Sometimes this is true, but sometimes undertrained perspectives can be quite
detrimental. The most clear-cut example is that of medical discussions;
medical commentary or speculation from under-qualified individuals can do real
harm. Many communities on the web have recognized this and have taken measures
to protect users[1].

Medical advice is a pretty extreme example as far as detrimental discussions,
but there are some shades of gray that I've seen show up on HN. As a
biologist, the ones I've found most grating are those that reflect poor
training in the the life sciences, where HNers make pseudoscientific or
unscientific claims. It's easy to call these things "opinions", but they are
actively harmful when most users will not be able to tell that they are
incorrect.

There are certainly other cases where underinformed commenters end up doing
harm, from legal speculation to "get your pitchforks" outrage attacks.

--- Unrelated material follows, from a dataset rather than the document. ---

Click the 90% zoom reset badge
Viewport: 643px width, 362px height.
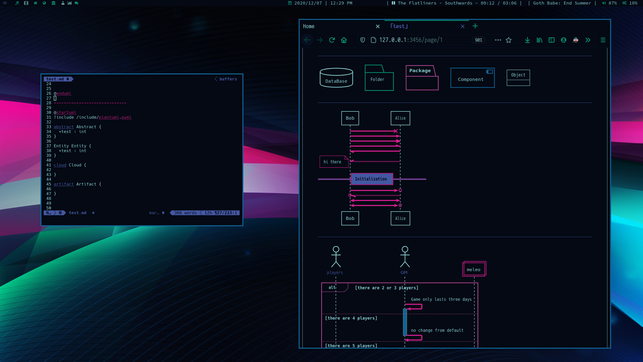[x=478, y=40]
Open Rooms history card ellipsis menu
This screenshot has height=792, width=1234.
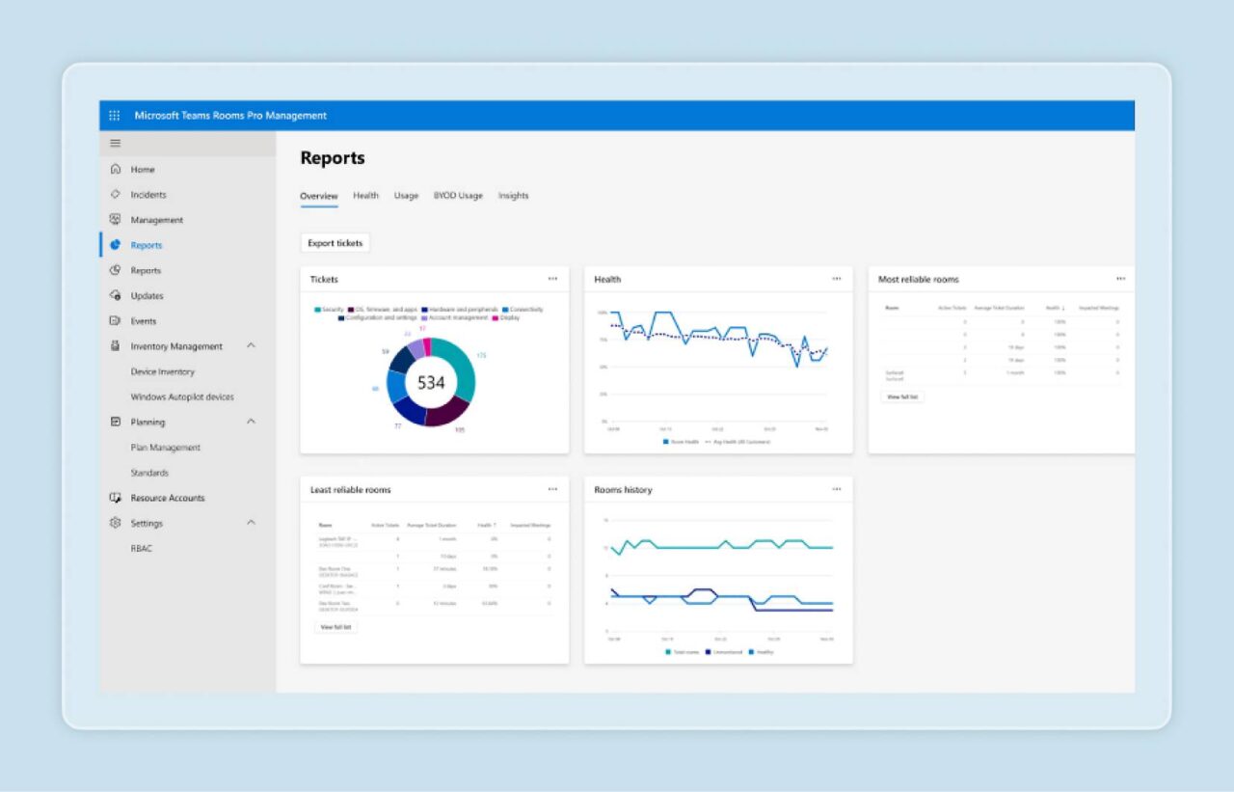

Note that I'm not arguing against free and open discussion in forums such as
HN; people should be physically able to post whatever they want. My point is
instead that the community should be sensitive to underqualified commentary in
disciplines beyond its expertise. Less accepting, in a way.

Credentialing is but one way this has been done, but understandably not the
best one here.

[1][http://www.reddit.com/r/askscience/comments/s4chc/meta_medic...](http://www.reddit.com/r/askscience/comments/s4chc/meta_medical_advice_on_askscience_the_guidelines/)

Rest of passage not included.